===== Document text =====

Now our challenge over the course of this module is to understand the structure of individual nuclei and the impact this has on observables such as different types of radioactive decays.

To do this we need to review what properties of nuclei and their behavior we can directly observe. We’ll start with some basic nomenclature and properties of Nuclei. As we mentioned before nuclei can be described in terms of:

• Number of protons (atomic number): \(Z\)

• Number of neutrons : \(N\)

• Number of nucleons (atomic weight) : \(A=Z+N\)

Nuclei can also be grouped according to their \(Z\), \(N\), and \(A\) values:

• Nuclides with the same \(Z\) are Isotopes

• Nuclides with the same \(A\) are Isobars

• Nuclides with the same \(N\) are Isotones

The known elements cover essentially everything from Hydrogen, H-1 to Oganesson-294. {numref}chart-of-nuclideslarge` is a chart showing different known nuclei. Around 3000 different nuclei have so far been confirmed, each specified by the proton number \((Z)\) and neutron number \((N)\). This nuclide plot is one of the most important plots in nuclear physics.

Fig. 1.4 Chart of all known nuclides. All observed nuclei are given a square based on their \(N\) and \(Z\) value. As we move away from the black line in both directions the nuclei become more and more unstable. At higher \(Z\) values we need more neutrons to counteract electrostatic repulsion and make the nucleus stable.

The most stable elements run along what is called the “Line of Stability” when plotted as a function of \(Z\) and \(A\). Nuclei that deviate from this line decay rapidly to more stable nuclei, converting excess neutrons to protons if below the line (beta+ decay or Electron Capture) or converting excess protons to neutrons if above the line (beta- decay). The light elements have a strong tendency for \(N\)=\(Z\) whilst for heavier elements the relationship follows something closer to \(N=1.5\times Z\).

Note

Remember : Unstable nuclei want to head towards more stable states - towards the line of stability.

The international atomic energy agency (IAEA) has gone to great lengths to catalogue information on nuclear physics and radioactive decays. They provide a full library of the properties of each known nuclei in this plot. A link to the IAEA’s interactive nuclei viewer can be found here.

=====

> _What you are asked to do_
Name every category of nuclides that the nuclear physics text defines, and give the value its members share.

===== Stored records =====

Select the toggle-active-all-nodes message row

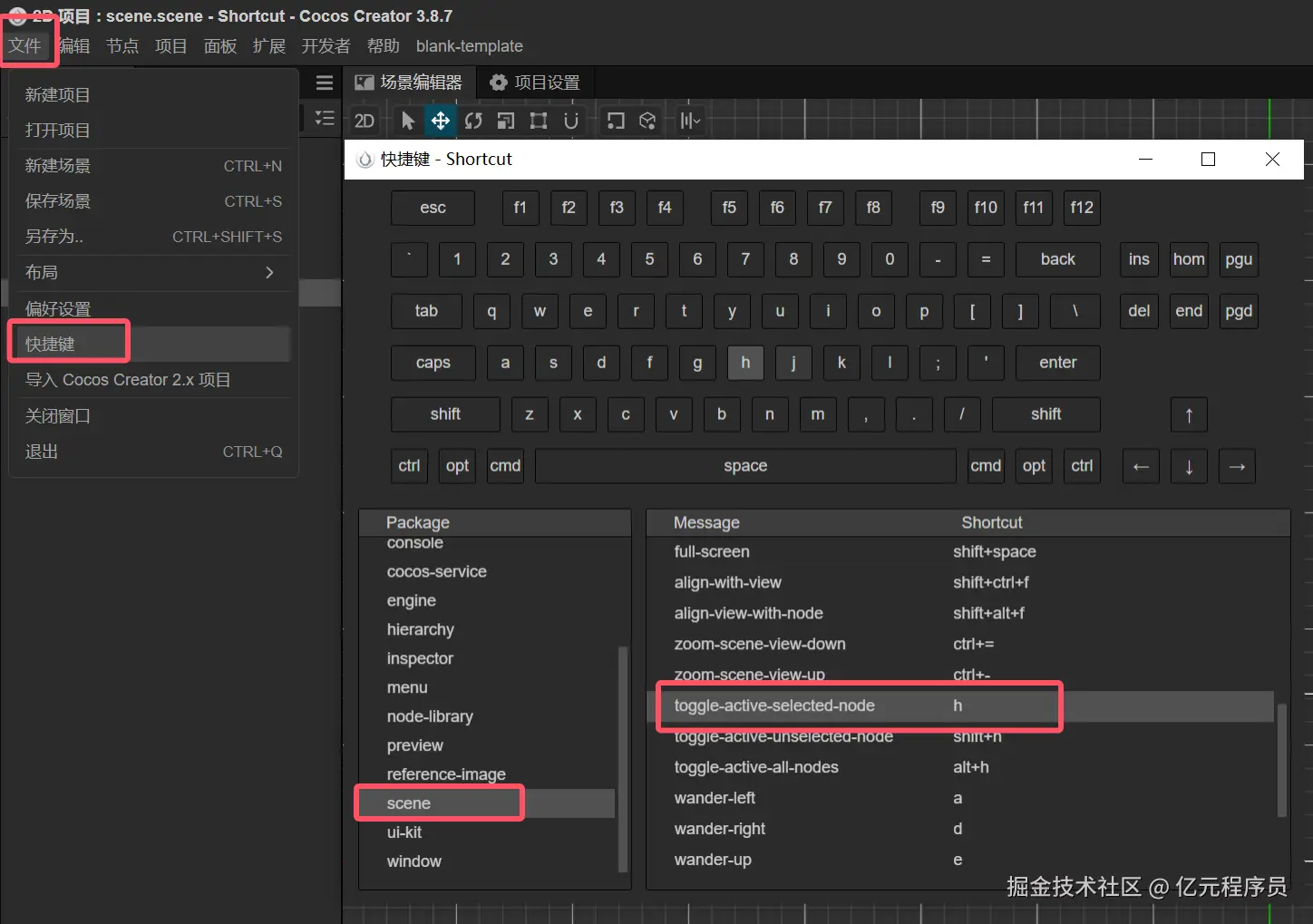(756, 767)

=====
===== Stored records =====

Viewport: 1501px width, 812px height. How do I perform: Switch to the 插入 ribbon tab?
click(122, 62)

=====
===== Stored records =====

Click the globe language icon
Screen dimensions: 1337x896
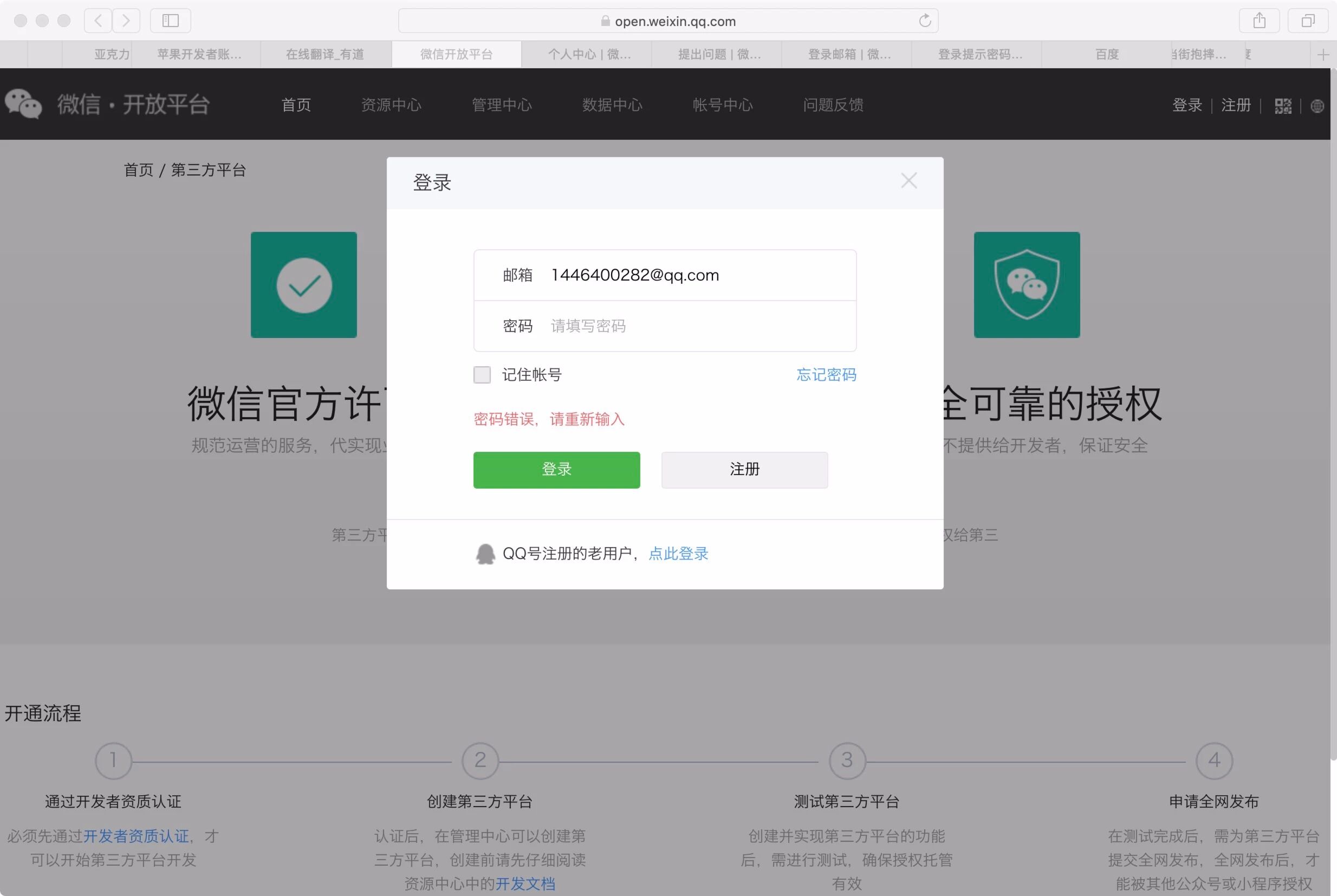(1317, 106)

=====

> _Written response_
- Isotopes: same Z (number of protons)
- Isobars: same A (number of nucleons)
- Isotones: same N (number of neutrons)